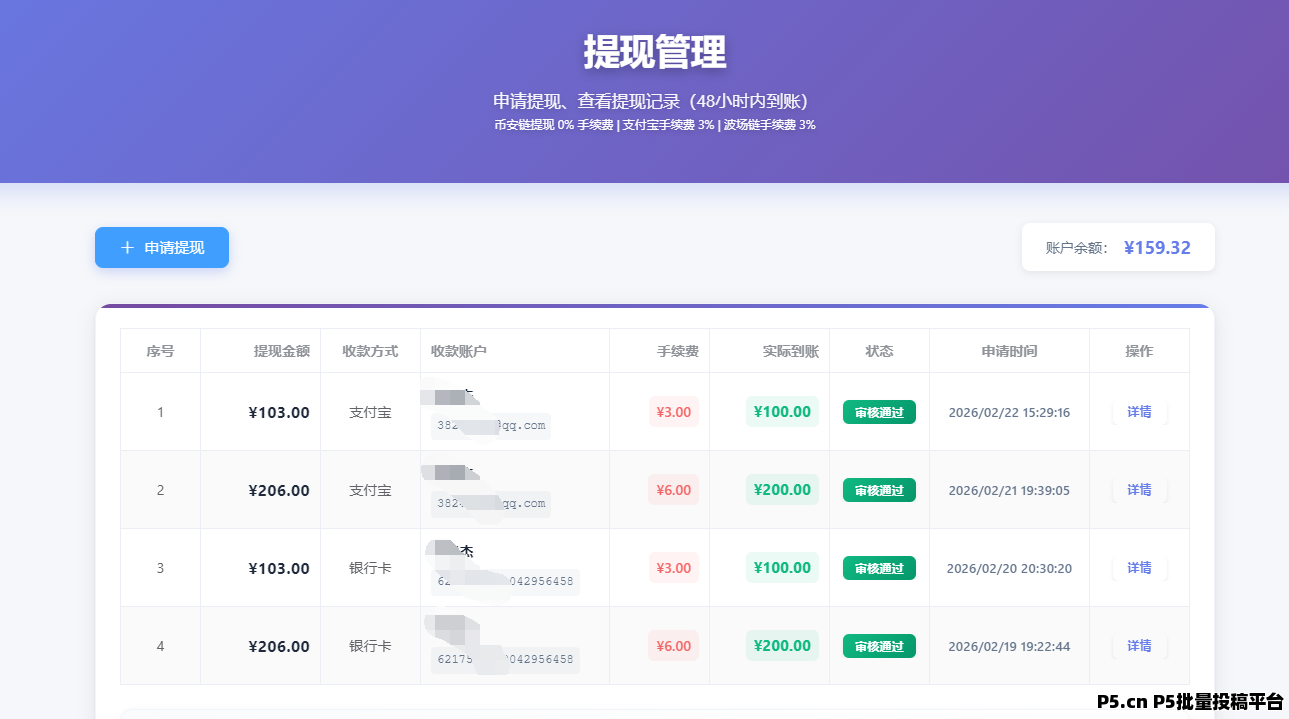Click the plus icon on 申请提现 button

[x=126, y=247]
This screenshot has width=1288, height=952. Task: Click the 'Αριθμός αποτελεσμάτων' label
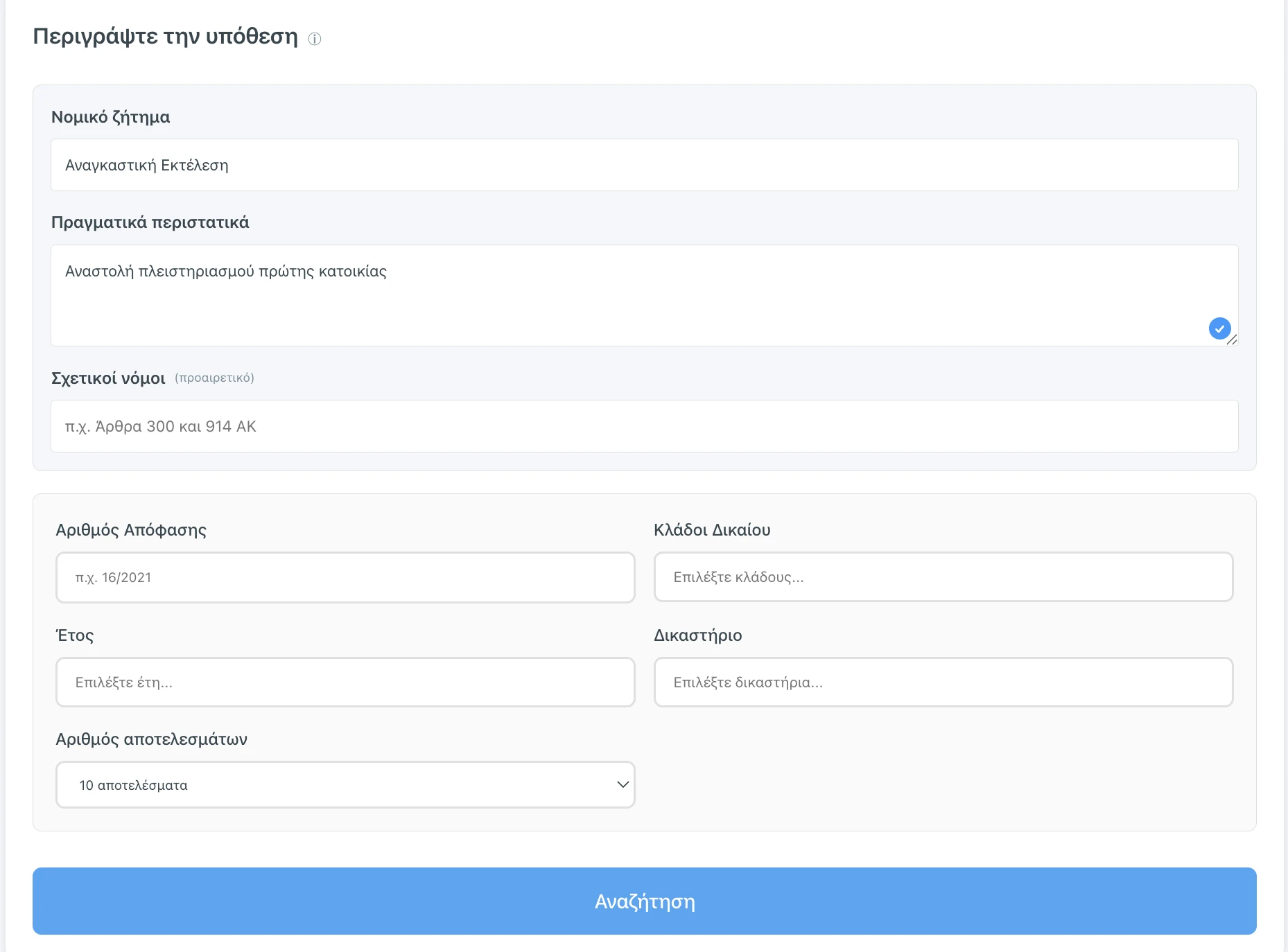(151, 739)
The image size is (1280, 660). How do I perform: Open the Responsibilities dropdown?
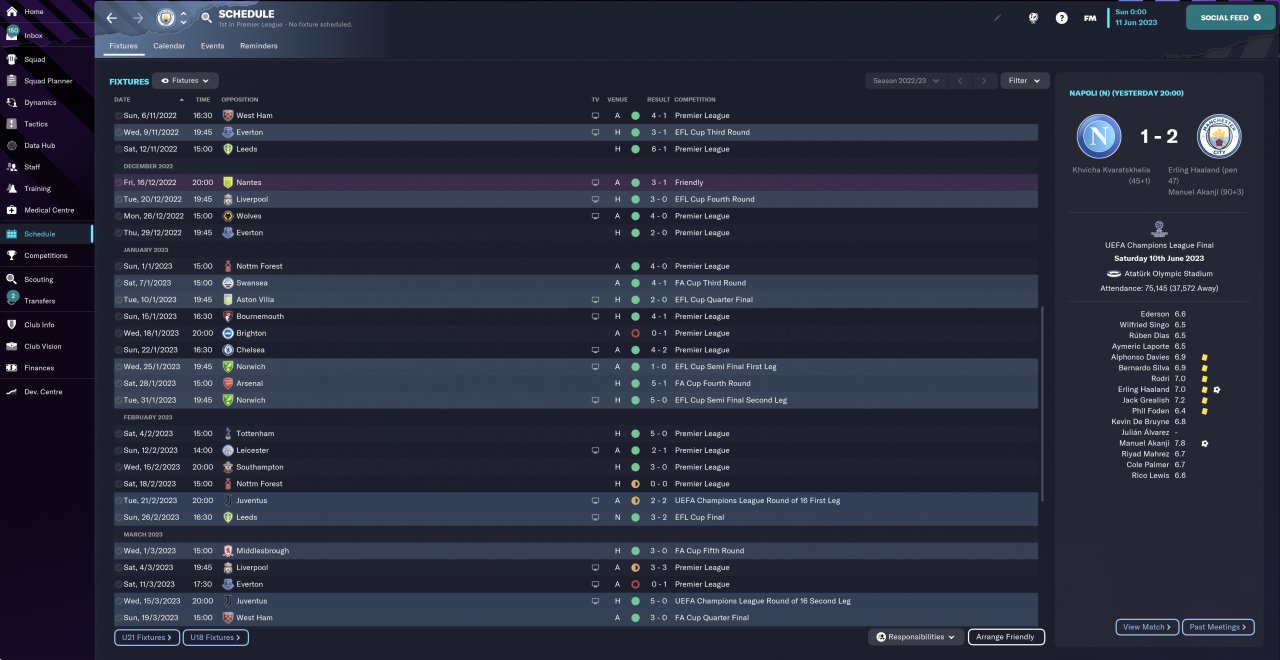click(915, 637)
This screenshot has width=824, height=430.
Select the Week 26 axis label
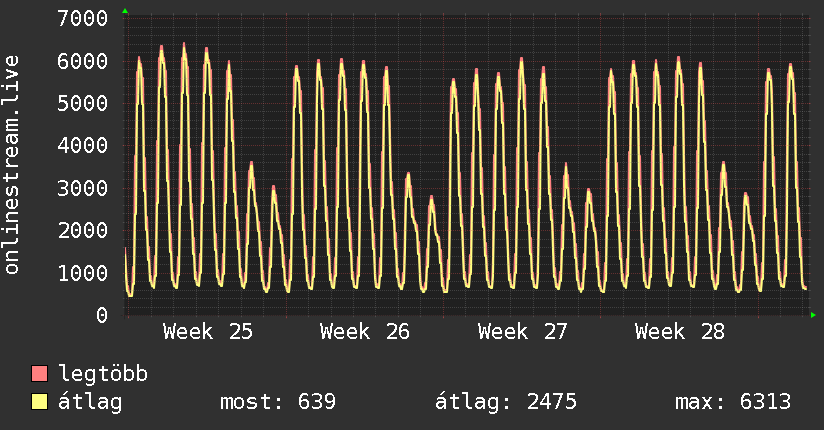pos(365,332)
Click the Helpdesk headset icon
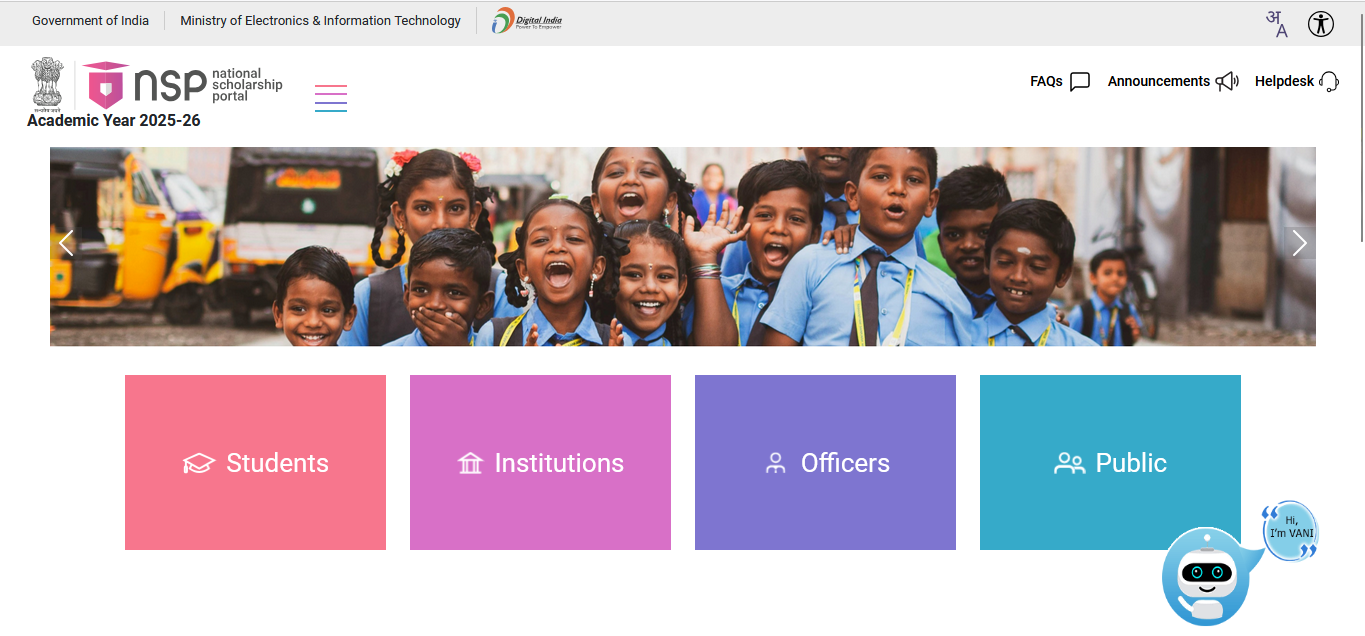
------------------------------------
Your task
Any picture in the listing is to be omitted. Return exactly the lines from the one containing "This screenshot has width=1288, height=952." through its last line, both included, and only those.

Written reply
This screenshot has width=1288, height=952. Task: Click the 'Αριθμός αποτελεσμάτων' label
(151, 739)
The image size is (1280, 660). How do I perform: Open the Responsibilities dropdown?
click(915, 637)
This screenshot has width=824, height=430.
Select the Week 26 axis label
pos(365,332)
Click the Helpdesk headset icon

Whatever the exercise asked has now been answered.